++++ Given data
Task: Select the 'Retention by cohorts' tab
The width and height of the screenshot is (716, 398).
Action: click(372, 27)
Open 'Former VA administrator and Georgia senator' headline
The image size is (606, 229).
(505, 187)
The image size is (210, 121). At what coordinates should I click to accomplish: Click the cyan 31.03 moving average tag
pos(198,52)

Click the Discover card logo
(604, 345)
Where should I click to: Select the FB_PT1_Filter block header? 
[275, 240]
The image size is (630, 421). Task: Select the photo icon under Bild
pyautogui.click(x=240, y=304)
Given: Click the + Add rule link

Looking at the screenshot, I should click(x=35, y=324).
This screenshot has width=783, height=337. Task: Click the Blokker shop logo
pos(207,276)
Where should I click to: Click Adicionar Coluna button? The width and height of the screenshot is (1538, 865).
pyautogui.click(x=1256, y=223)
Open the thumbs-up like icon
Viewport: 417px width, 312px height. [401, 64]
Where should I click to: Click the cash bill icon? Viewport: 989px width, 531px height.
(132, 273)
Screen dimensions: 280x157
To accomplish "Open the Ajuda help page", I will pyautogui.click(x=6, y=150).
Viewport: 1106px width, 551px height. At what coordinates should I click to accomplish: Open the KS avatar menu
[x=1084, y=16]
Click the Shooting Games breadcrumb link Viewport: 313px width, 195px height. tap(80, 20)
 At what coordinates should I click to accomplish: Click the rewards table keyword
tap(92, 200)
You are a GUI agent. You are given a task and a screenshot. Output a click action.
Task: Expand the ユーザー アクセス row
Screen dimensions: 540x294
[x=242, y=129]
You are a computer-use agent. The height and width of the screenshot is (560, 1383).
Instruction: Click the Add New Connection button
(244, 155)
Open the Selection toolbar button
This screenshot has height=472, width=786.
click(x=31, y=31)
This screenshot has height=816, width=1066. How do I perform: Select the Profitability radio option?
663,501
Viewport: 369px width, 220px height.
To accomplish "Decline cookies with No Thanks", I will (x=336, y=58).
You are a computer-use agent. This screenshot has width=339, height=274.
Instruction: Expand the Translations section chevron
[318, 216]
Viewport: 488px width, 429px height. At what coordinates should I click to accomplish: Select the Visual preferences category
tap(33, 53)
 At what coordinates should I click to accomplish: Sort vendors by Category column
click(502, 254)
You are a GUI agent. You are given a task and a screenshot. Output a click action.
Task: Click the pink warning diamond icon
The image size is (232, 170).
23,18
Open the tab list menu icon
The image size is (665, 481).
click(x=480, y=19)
++++++++
**What you should do:**
Among the lines above, find the ones containing "agent" and copy them.

**Written response:**
You are a GUI agent. You are given a task and a screenshot. Output a click action.
You are a computer-use agent. The height and width of the screenshot is (560, 1383).
You are a computer-use agent. This screenshot has width=339, height=274.
You are a GUI agent. You are given a task and a screenshot. Output a click action.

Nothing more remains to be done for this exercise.